»Ist in der Schweiz nicht nötig. Man bezahlt für die Koffer und schickt sie, wohin es einem gefällt. Frei geht bloß das Handgepäck.«
»Wieviel bezahlten Sie dafür?«
»140 Francs.«
»28 Dollars! Mit diesen Koffern ist ganz bestimmt irgend was nicht in Ordnung.«
Dann begegnete ich dem Portier. Er sagte:
»Sie haben nicht gut geschlafen, nicht wahr? Sie sehen abgespannt aus. Wenn Sie vielleicht gern einen Reisemarschall hätten – ein guter ist gestern abend angekommen und ist für fünf Tage frei. Er heißt Lüdy. Wir empfehlen ihn, das heißt: das Grand-Hotel Beau-Rivage empfiehlt ihn.«
Ich lehnte kalt ab. Mein Geist war noch nicht gebrochen. Und es gefiel mir nicht, daß man mit mir in solcher Art und Weise von meinem Reisemarschallsamt sprach.
Gegen neun Uhr war ich im Kantonsgefängnis in der Hoffnung, der Bürgermeister möchte viel früher als zu seiner Dienststunde aufs Bureau kommen. Das tat er aber nicht. Es war langweilig dort. Jedesmal wenn ich etwas anfassen oder ansehen oder tun oder nicht tun wollte, sagte der Polizist es wäre ›défendu‹. Ich dachte, ich könnte mich bei ihm ein bißchen im Französischen üben, aber auch davon wollte er nichts wissen. Es schien ihn ganz besonders ärgerlich zu machen, wenn er seine Muttersprache hörte.
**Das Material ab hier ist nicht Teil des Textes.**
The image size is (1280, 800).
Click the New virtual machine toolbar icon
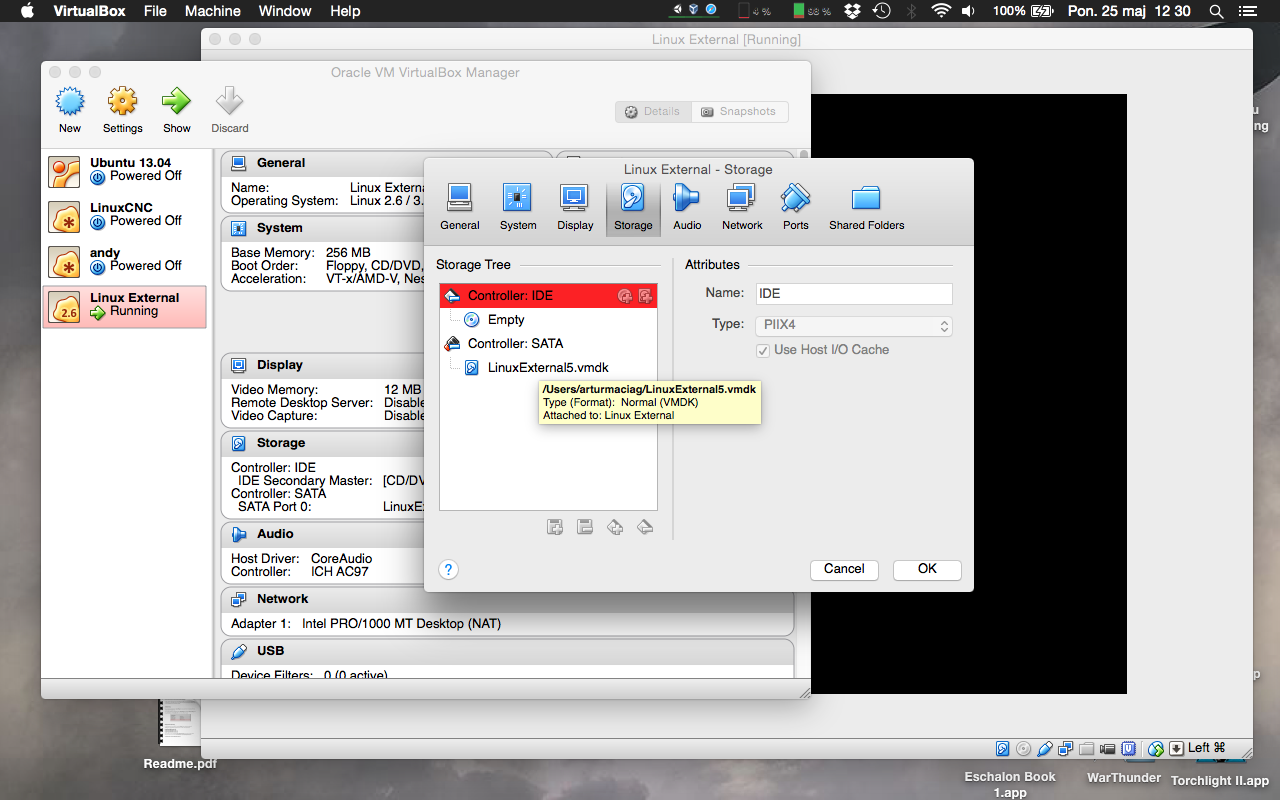click(70, 109)
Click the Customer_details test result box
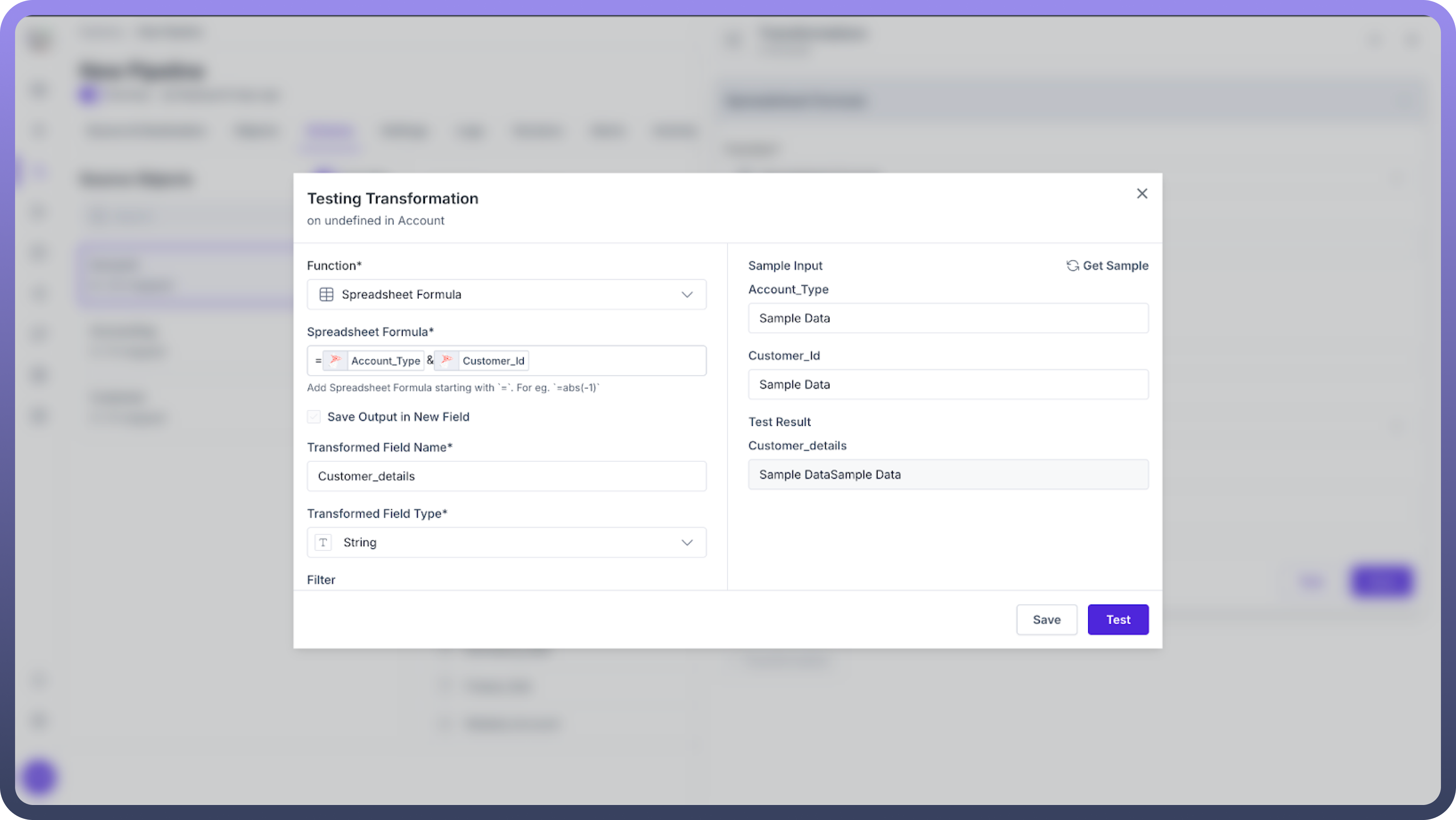 [948, 474]
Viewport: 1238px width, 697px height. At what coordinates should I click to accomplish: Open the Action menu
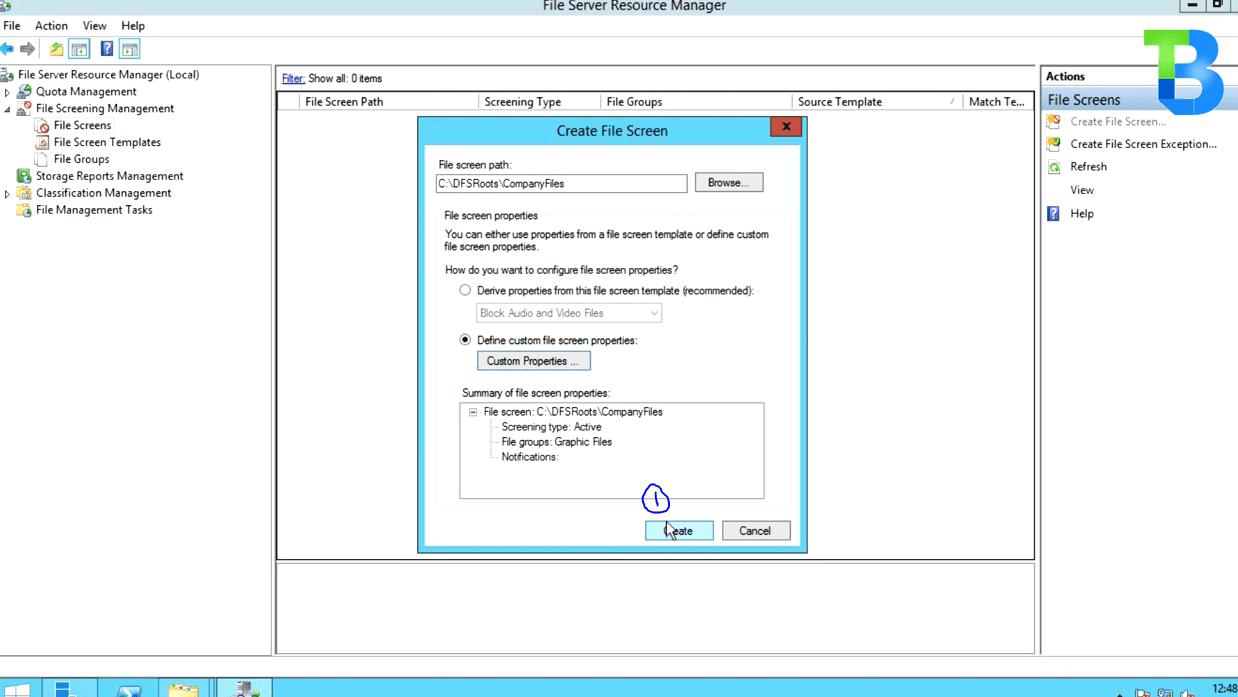[x=51, y=25]
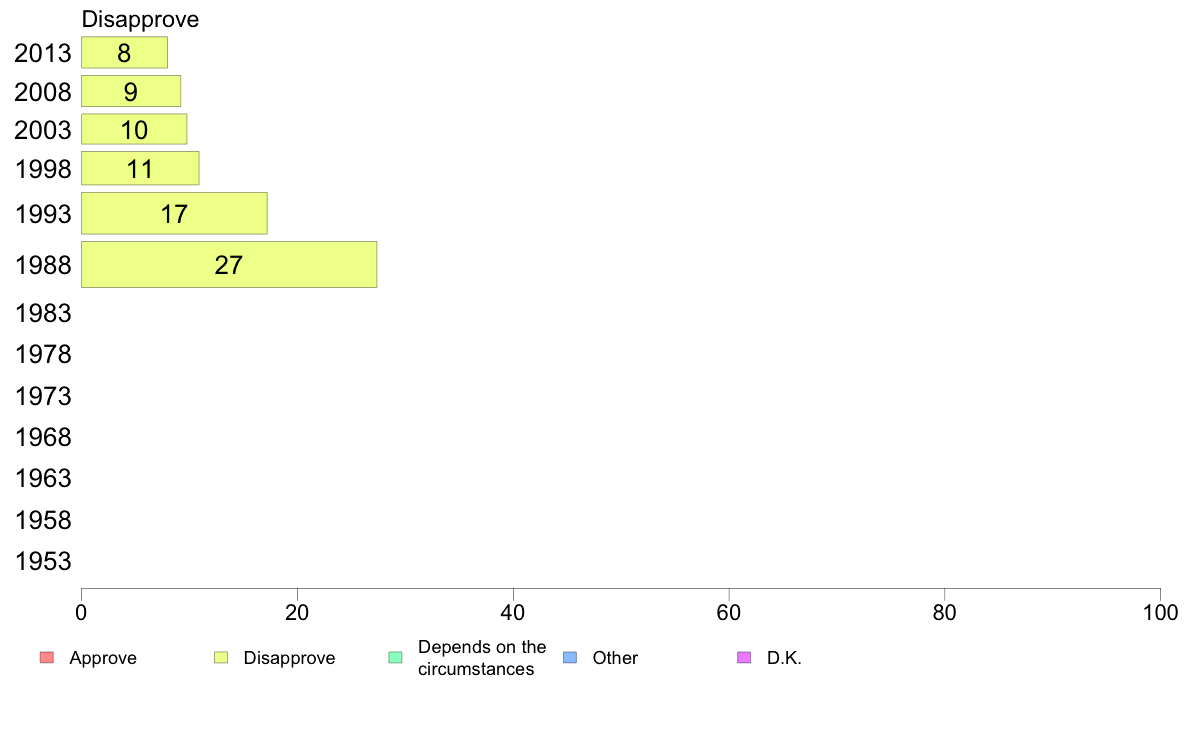This screenshot has height=736, width=1188.
Task: Click the 100 tick on x-axis
Action: point(1160,612)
Endlich kam der Bürgermeister, und dann ging alles glatt, denn er hatte die Minute vorher den Höchsten Gerichtshof zusammenberufen – das tun sie immer, wenn es sich um Streitfragen über wertvolles Eigentum handelt. Alles ging nach guter Ordnung vor sich, Schildwachen wurden ausgestellt, und der Kaplan sprach ein Gebet. Mein unversiegelter Brief wurde hereingebracht und geöffnet – und es war nichts weiter darin als ein paar Photographien. Ich hatte nämlich, wie mir nun einfiel, den Kreditbrief herausgenommen, um die Bilder hineinstecken zu können, und hatte den Brief in einer anderen Tasche verwahrt, wie ich zu allgemeiner Zufriedenheit nachwies, indem ich ihn herausnahm und mit nicht geringem freudigem Stolz herumzeigte. Die Herren vom Gerichtshof sahen mit einem eigentümlich nichtssagenden Ausdruck erst einander und dann mich an. Zuguterletzt ließen sie mich gehen, sagten aber, es sei unvorsichtig, mich frei herumlaufen zu lassen, auch fragten sie mich, welchen Beruf ich hätte. Ich sagte, ich sei Reisemarschall. Sie hoben in einer Art von staunender Ehrfurcht ihre Augen zum Himmel und sagten auf deutsch: »Du lieber Gott!« und ich sprach einige höfliche Worte des Dankes für ihre augenscheinliche Bewunderung und rannte spornstreichs nach der Bank.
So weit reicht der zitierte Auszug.